What Doctors Wish Patients Knew About Lung Cancer Screening

By the time lung cancer signs and symptoms develop, it’s harder to treat, so screening and prevention are crucial
Chris seder posed in front of a green wall

About 219,000 new cases of lung cancer are diagnosed in Americans each year — but only 30% of them are caught early, according to the U.S. Centers for Disease Control and Prevention. 

“By the time lung cancer causes symptoms, it’s often too late to cure,” says Christopher Seder, MD, chief of thoracic surgery at RUSH MD Anderson Cancer Center, who notes that symptoms can include persistent cough, chest pain or coughing up blood. “Screening gives us a chance to find cancer early, when it’s still curable,” Seder says. “If we wait until symptoms show up, the cancer has usually spread.”

Understanding the risk

Smoking remains the biggest cause of lung cancer. 

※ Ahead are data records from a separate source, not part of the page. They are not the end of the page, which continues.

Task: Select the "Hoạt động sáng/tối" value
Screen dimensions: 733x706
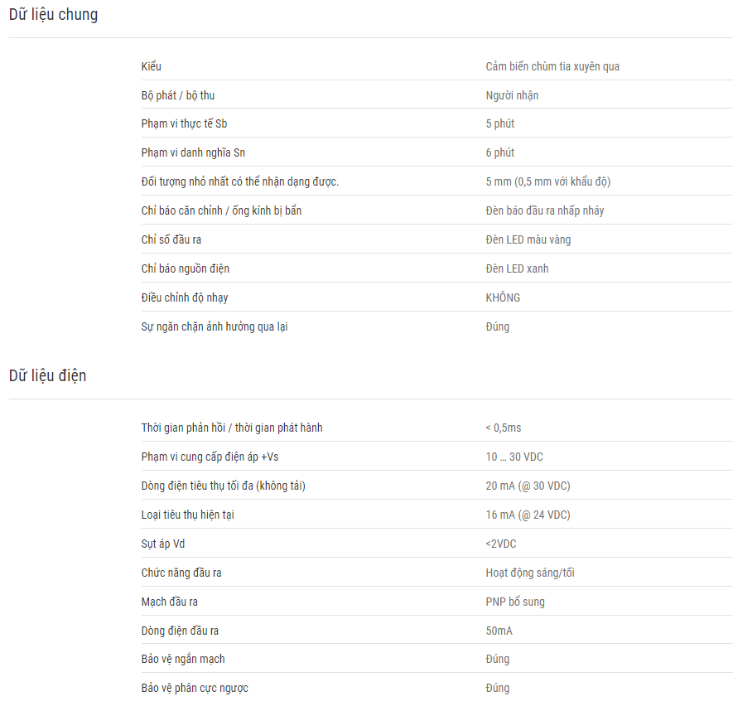Action: click(x=530, y=573)
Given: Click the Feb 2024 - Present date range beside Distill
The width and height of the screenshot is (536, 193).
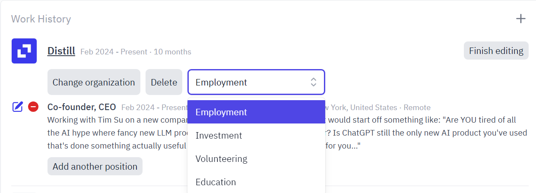Looking at the screenshot, I should click(x=114, y=52).
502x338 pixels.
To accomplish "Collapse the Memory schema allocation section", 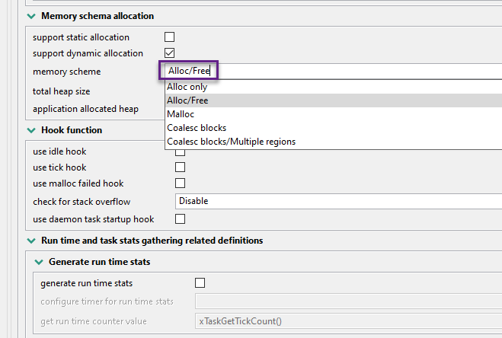I will [x=30, y=16].
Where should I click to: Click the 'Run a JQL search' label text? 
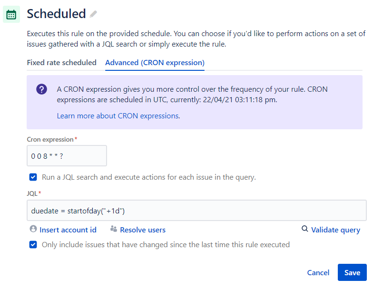click(149, 177)
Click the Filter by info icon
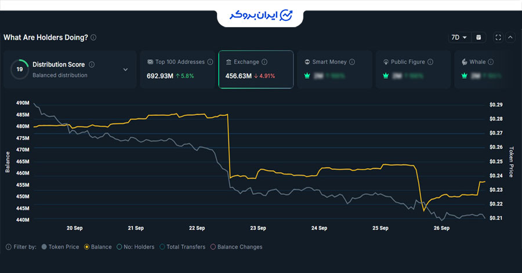The image size is (522, 273). pos(9,247)
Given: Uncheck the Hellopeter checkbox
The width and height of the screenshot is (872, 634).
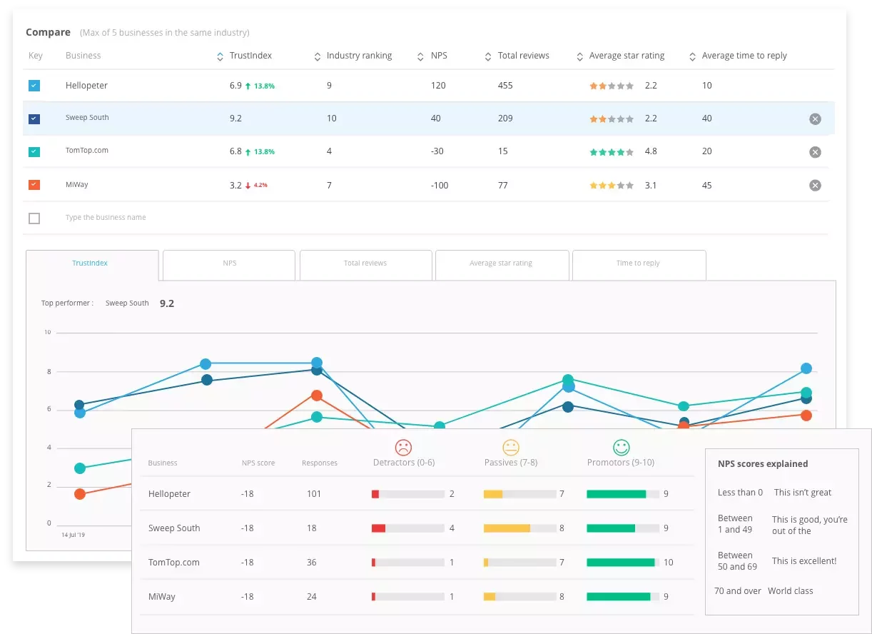Looking at the screenshot, I should point(34,85).
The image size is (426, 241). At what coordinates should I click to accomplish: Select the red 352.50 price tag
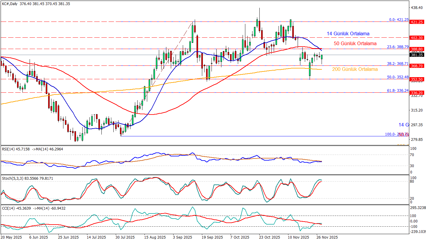point(417,79)
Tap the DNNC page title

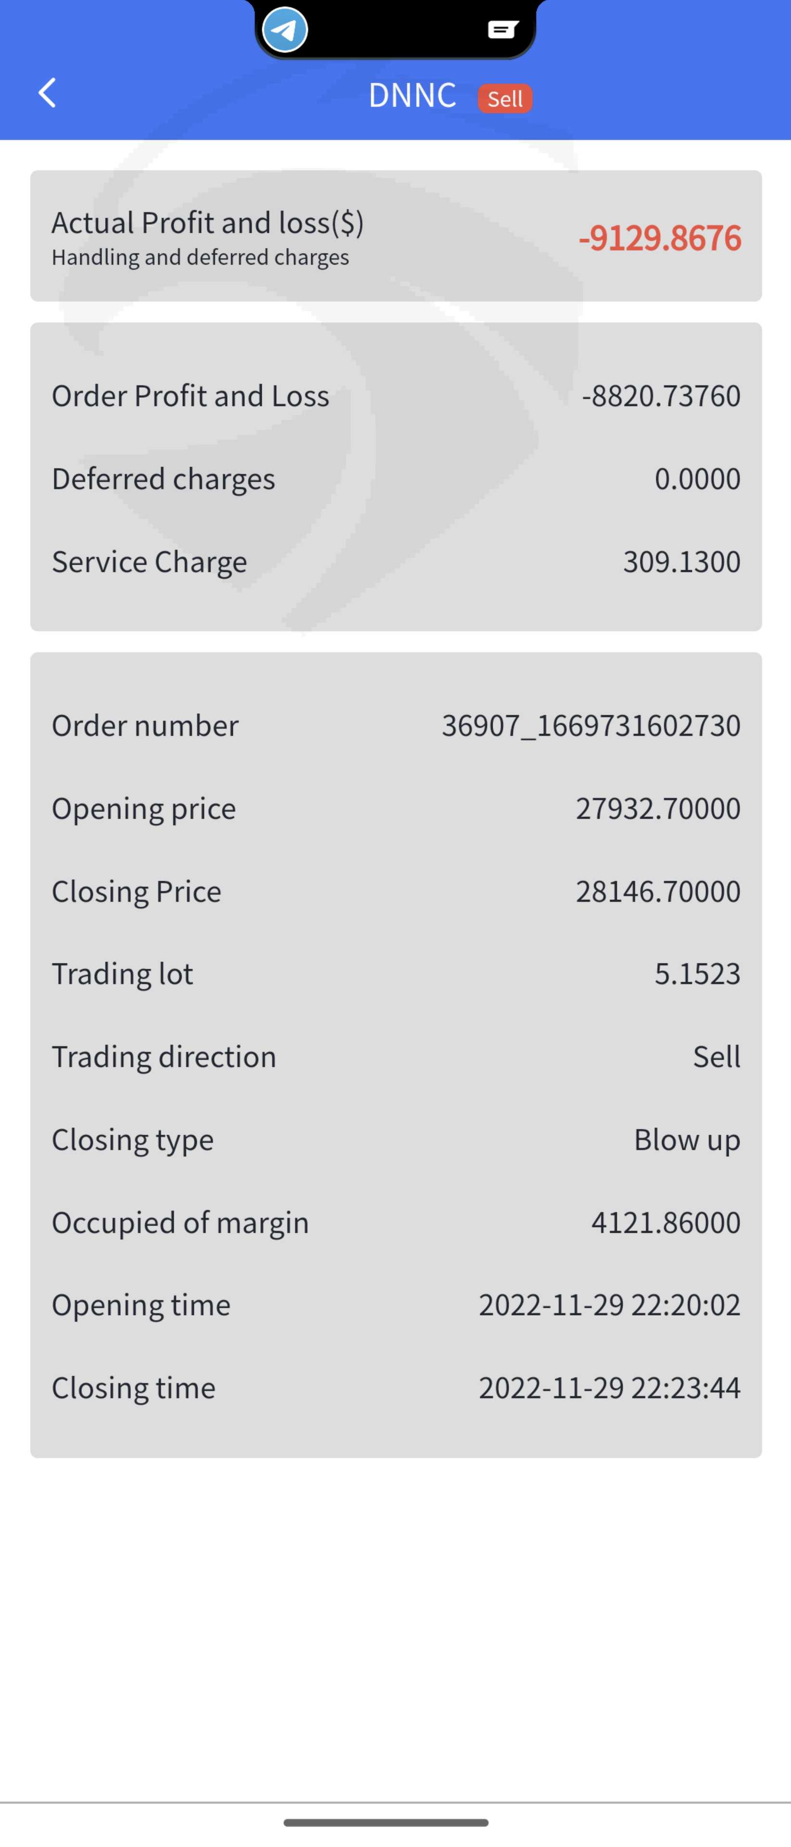coord(412,95)
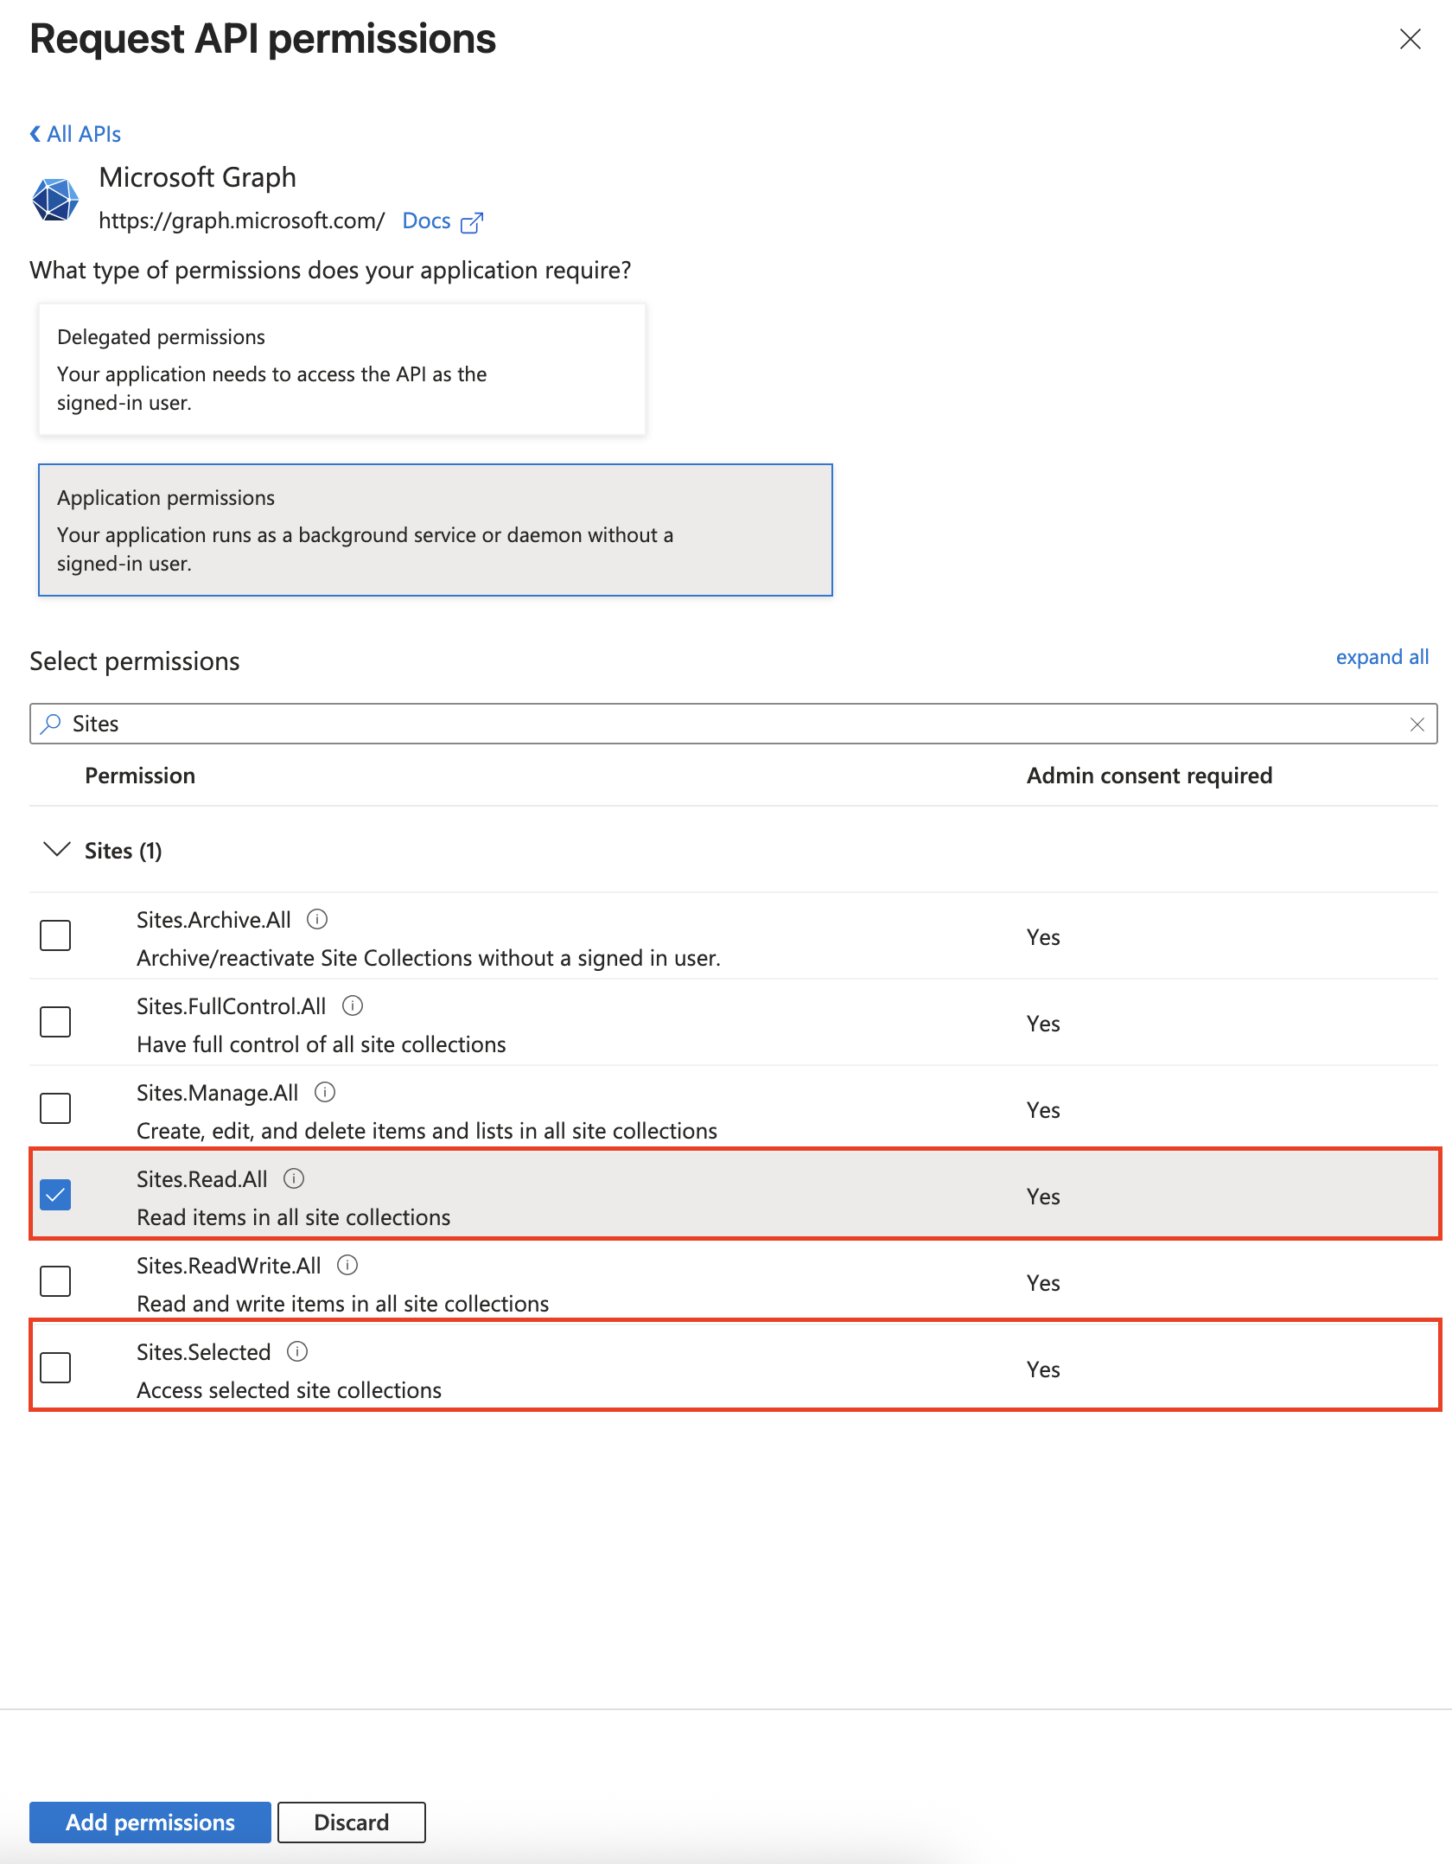Collapse the Sites (1) permission group
1452x1864 pixels.
coord(55,850)
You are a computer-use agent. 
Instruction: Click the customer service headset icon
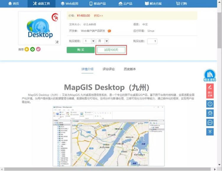(x=210, y=113)
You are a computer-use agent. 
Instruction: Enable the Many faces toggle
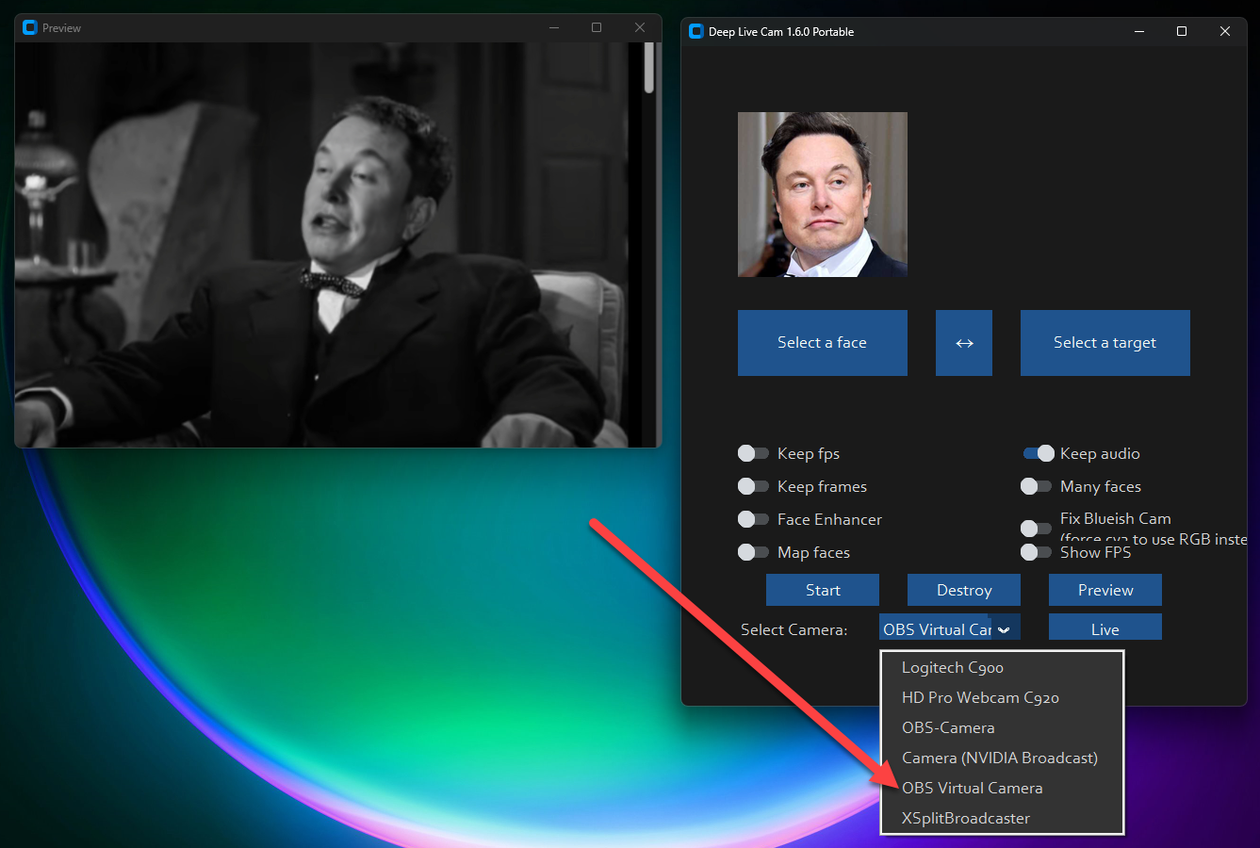(x=1036, y=486)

“About 80% of people who develop lung cancer have a history of smoking,” Seder says, but he emphasizes that people who don’t smoke aren’t immune either. “We also see cases from radon exposure, secondhand smoke or genetic factors. Anyone with lungs can get lung cancer.”

The U.S. Preventive Services Task Force recommends screening with annual low-dose CT scans for adults age 50 to 80 who have a 20-pack-year smoking history and are still smoking or have quit within the last 15 years.

If the scan is clear, patients who still meet the screening criteria return in one year for another scan. If something looks suspicious, further imaging or a biopsy may follow.

“Most of what we find are small nodules that aren’t cancer,” Seder says. “But if it is cancer, we can act early — and that’s where the success stories come from. With newer techniques and therapies, we can treat more people than ever before.”

Minimally invasive surgery means that many people with early-stage lung cancer are able to recover quickly. 

“We use robotic and video-assisted techniques through tiny incisions,” Seder explains. “This means you can go home sooner, with less pain and fewer complications.”

Quitting still matters

“It’s never too late to quit smoking,” Seder says. “Your risk starts to drop the day you stop.” Although e-cigarettes are often perceived as safer, he warns, “We don’t yet know their long-term effects, and they’re certainly not harmless.”

Early detection and prevention remain the best tools against lung cancer. 

“The most powerful step you can take,” Seder says, “is to talk to your doctor about screening. It’s simple, it’s effective and it could save your life.”